Carolina Martínez


Es un perro y lo trato como perro, me dijo mi amigo cuando llegué a hacerle visita y le pregunté si el perrito era el niño de la casa. Mi amigo es civilizado y sensible, y como hace mucho no lo veía, supuse que también gozaba del amor perruno como yo. Alcancé a pensar que lo que me quería decir con eso de que “lo trato como perro” es que lo consiente, le entrega su amor, lo lleva a pasear, lo alimenta, lo baña, le enseña, le habla y hace lo que pueda por hacerlo feliz. Si está consciente de lo que es un perro, creí, es que ha comprendido que son seres superiores a nosotros, por su amor incondicional, su lealtad más fuerte que su propio instinto, su corazón tan grande que ni ven nuestros defectos. Porque confían. Darían la vida por nosotros. No mienten. No saben de corrupción. No roban (solo comida). No juzgan. Sienten. Aman. Para ellos la vida es un juego. Pero también saben de tristezas y soledades.
Creo que mi amigo entendió que no entendí a lo que se refería y me aclaró: no le hago la primera comunión ni cosas de esas porque no es un ser humano. ¡Pues claro que no es humano, es mejor! pero no le dije nada porque si más de cincuenta años en este mundo no le han dado la sabiduría para saber que los animales son la especie más digna que habita este planeta, pues no lo voy a lograr yo con mis palabras porque éstas no alcanzan a describir la inmensa dicha que es conectarse con ese mundo animal donde fluye la vida en el amor y la certeza de que existen sentimientos verdaderos. Y porque estuve de acuerdo en que no hay que hacerles la primera comunión, ellos vienen sin pecado.

- - -

Consigna
Prolonga el texto sobre el perro del amigo a partir de su última oración. El material es independiente del texto sobre el perro del amigo.

- - -

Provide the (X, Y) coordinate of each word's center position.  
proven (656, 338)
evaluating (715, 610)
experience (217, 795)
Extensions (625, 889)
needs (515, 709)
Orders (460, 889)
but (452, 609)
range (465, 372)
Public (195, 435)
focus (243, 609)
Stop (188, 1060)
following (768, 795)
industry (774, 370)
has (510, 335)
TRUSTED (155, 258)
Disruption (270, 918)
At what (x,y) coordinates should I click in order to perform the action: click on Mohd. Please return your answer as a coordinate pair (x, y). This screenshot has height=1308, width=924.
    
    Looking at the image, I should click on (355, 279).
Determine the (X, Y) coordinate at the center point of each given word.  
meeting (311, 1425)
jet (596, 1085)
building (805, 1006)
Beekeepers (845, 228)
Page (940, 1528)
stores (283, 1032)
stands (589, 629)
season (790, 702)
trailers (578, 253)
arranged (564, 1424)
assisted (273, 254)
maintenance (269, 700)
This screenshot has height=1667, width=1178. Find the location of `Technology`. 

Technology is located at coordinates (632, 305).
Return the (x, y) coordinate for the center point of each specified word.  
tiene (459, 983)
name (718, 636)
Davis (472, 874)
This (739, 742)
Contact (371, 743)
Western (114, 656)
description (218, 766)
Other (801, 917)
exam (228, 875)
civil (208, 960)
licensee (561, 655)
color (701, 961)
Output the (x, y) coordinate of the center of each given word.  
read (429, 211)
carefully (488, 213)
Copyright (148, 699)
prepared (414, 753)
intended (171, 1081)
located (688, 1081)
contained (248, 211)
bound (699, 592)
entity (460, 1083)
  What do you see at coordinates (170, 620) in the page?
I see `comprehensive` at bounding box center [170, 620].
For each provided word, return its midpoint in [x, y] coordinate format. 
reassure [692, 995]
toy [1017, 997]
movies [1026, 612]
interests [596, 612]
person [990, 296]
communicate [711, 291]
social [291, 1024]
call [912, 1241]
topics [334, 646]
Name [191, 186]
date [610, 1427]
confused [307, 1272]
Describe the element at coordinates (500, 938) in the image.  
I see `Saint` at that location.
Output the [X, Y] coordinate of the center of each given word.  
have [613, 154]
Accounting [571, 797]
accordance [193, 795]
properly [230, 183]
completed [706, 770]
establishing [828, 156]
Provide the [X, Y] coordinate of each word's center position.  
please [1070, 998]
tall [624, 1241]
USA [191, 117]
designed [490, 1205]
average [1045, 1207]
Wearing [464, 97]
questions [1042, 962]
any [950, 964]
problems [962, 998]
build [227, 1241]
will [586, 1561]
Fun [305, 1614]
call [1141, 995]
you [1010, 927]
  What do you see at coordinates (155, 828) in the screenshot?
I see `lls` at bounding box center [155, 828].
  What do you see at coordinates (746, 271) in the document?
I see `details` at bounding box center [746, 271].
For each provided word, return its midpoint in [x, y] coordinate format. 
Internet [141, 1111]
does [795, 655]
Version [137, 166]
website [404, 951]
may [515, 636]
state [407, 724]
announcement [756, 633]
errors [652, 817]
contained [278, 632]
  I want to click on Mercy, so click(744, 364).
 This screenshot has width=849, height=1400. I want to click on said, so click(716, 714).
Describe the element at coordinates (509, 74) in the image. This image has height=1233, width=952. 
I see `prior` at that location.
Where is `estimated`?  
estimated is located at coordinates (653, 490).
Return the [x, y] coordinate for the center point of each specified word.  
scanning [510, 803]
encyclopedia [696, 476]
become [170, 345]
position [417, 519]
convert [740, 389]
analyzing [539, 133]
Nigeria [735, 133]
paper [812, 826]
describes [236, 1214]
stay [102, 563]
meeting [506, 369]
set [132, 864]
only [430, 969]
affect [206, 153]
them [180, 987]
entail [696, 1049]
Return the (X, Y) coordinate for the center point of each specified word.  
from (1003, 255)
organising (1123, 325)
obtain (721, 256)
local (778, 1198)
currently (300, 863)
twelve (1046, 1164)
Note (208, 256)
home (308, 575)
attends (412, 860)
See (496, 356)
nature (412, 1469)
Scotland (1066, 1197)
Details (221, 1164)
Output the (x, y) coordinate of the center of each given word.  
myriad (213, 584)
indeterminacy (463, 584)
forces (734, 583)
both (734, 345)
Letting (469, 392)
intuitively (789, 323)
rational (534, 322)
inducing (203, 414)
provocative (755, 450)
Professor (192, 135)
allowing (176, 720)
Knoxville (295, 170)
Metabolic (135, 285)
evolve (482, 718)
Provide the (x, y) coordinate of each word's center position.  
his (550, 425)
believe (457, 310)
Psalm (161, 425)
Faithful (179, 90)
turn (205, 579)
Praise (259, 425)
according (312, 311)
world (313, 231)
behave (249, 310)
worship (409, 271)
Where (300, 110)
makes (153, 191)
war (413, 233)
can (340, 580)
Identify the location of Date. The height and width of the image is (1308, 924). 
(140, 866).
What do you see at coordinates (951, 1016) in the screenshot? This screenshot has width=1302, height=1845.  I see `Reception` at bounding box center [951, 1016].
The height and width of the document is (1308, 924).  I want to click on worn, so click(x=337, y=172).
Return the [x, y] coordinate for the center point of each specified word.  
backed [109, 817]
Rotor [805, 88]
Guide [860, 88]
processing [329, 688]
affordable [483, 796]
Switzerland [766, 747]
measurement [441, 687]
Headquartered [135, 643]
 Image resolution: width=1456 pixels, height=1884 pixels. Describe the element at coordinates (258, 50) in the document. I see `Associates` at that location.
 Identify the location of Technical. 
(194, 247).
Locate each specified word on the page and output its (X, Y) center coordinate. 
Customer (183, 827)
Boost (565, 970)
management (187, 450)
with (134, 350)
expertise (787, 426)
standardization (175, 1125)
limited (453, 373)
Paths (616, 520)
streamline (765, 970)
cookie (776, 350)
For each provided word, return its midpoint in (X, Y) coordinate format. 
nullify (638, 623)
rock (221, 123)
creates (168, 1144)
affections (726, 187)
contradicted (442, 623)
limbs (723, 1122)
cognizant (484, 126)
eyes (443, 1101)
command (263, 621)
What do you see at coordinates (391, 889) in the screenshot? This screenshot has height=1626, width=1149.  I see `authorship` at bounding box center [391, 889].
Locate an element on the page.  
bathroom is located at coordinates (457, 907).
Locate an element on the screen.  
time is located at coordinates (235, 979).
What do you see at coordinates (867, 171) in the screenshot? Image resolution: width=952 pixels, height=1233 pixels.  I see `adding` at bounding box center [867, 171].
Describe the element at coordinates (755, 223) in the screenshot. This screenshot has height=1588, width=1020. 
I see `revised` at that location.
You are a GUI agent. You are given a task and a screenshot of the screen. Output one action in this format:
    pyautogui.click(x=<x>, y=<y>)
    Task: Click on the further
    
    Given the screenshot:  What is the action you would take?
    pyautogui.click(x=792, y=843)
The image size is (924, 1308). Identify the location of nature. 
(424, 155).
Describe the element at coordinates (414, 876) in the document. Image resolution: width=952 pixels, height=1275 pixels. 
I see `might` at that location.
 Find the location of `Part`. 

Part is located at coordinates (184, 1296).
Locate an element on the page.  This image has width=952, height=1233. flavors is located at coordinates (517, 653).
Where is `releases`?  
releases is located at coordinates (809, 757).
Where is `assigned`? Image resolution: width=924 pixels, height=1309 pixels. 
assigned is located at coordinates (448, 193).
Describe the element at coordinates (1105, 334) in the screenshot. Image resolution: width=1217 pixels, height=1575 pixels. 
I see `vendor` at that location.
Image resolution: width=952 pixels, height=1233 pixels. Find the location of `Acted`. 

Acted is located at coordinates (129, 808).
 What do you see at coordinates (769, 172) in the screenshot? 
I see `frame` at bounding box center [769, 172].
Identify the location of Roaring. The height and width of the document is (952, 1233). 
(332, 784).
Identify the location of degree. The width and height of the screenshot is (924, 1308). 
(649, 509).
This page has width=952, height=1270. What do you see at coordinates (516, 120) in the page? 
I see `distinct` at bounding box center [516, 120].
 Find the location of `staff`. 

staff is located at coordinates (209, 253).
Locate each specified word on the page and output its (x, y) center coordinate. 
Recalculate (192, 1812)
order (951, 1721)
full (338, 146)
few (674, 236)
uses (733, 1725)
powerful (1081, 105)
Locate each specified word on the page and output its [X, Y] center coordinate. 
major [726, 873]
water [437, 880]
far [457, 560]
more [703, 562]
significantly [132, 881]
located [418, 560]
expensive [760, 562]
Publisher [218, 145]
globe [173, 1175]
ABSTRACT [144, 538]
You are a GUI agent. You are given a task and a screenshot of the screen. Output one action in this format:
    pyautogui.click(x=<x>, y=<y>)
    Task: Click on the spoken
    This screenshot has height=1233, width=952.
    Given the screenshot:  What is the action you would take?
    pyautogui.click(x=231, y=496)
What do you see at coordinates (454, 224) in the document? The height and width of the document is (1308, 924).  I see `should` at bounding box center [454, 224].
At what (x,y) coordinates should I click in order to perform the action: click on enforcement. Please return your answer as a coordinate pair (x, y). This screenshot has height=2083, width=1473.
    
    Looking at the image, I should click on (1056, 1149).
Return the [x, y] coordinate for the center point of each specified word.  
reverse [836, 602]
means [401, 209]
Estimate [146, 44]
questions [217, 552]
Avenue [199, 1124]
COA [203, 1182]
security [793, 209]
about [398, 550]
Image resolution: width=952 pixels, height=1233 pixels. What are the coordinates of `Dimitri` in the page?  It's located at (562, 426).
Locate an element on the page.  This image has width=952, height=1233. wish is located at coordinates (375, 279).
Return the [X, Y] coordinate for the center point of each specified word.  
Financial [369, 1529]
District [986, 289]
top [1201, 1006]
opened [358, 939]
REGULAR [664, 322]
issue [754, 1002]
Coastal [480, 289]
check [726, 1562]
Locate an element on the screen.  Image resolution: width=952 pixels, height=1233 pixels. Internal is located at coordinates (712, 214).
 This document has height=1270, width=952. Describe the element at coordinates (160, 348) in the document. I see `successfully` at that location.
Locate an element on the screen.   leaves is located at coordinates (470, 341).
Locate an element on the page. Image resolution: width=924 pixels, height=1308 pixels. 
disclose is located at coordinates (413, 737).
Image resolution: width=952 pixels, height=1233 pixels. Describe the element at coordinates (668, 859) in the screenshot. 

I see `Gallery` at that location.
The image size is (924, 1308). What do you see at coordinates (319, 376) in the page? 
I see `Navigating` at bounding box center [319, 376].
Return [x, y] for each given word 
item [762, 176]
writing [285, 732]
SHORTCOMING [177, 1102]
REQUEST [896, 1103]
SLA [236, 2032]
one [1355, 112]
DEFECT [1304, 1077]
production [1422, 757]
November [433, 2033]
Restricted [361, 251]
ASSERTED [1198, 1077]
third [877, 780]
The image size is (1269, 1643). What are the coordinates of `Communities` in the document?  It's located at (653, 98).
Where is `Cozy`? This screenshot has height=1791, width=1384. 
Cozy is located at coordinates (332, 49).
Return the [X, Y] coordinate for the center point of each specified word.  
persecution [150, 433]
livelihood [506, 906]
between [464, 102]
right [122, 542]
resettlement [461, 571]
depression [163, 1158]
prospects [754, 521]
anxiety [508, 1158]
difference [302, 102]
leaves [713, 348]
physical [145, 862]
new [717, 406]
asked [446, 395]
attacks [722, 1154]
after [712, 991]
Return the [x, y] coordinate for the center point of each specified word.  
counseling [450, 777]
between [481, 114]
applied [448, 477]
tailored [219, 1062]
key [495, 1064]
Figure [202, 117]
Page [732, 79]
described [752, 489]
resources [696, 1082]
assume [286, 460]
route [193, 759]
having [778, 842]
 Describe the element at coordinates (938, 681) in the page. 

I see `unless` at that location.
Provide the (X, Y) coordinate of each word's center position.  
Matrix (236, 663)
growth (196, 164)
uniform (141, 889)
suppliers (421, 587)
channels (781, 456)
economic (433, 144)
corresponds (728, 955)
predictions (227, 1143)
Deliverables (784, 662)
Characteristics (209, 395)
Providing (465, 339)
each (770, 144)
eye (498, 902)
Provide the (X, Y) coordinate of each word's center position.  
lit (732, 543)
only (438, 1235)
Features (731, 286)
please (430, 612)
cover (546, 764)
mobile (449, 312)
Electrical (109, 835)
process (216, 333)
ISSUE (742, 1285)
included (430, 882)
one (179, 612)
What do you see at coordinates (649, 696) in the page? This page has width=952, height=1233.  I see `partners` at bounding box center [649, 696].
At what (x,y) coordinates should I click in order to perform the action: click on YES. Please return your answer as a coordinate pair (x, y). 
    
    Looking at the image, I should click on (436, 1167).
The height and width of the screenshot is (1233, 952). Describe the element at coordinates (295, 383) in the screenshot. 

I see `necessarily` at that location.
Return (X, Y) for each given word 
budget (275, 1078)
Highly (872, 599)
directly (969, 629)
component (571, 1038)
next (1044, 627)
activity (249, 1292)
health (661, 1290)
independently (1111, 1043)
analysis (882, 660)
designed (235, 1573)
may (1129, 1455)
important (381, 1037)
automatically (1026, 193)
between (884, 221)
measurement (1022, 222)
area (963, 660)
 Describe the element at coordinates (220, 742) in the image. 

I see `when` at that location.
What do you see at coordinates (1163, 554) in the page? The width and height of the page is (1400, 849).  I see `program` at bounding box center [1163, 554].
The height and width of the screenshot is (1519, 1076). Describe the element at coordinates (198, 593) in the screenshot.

- - -

Espacio de respuesta
Pecado es lo que hacemos los humanos con los animales, que hayamos extinguido tantas especies, que los maltratemos y torturemos. Cazar es pecado. Abandonarlos a su suerte. Es un pecado no protegerlos y amarlos. A todos. Hasta a los cuervos, que no creo que le saquen los ojos a nadie después de criarlos, porque los animales saben quién los quiere. Ni a los buitres, gallinazos o chulos hay que menospreciarlos. Son hermosos, elegantes con su vestido negro y su cabeza en alto, vuelan y planean con la habilidad de un cóndor y nos hacen el gran favor de comerse la carroña antes de permitir que nos llene de enfermedades. Cumplen su misión a la perfección. Huelen desde el aire cualquier podredumbre que nos haga daño, y se alimentan de ella, y luego salen a volar como almas que lleva el viento. Siempre van juntos, se ayudan, se siguen, cada cual va por lo suyo y todos se respetan para poder volar libres y en paz. Todos los animales tienen una lección que darnos, y ni hablar de los gatos. Hay que aprender a abrir el corazón para recibirla con humildad.
Como estuvieron aquí antes que nosotros, es fácil deducir que ellos se inventaron la ternura. Y no sintieron la necesidad de aprender a hablar porque lo hacen con sus ojos. Y ni que aprendan porque ahí sí se tiran todo. Un día almorzando en un asadero campestre me quedé maravillada con un perro que estaba a mi lado sentado junto a su dueña sin inmutarse con la cantidad de carne que los humanos comíamos a su alrededor. No velaba, no se movía siquiera. Le pregunté a la joven cómo hacía para que fuera tan juicioso. Me dijo con una ternura casi tan grande como la del perro: le hablo, siempre le hablo. Antes de venir le expliqué que se tenía que quedar quieto y no podía comer nada porque veníamos a un restaurante de humanos, y él entendió ¿Tú no le hablas a tu perro? Pues no mucho, le dije. Hazlo, de verdad que es lo mejor, ellos entienden todo. Le contesté la verdad: estoy segura de que entienden, pero les hablo solo lo necesario porque el día que me contesten se nos acaba la relación.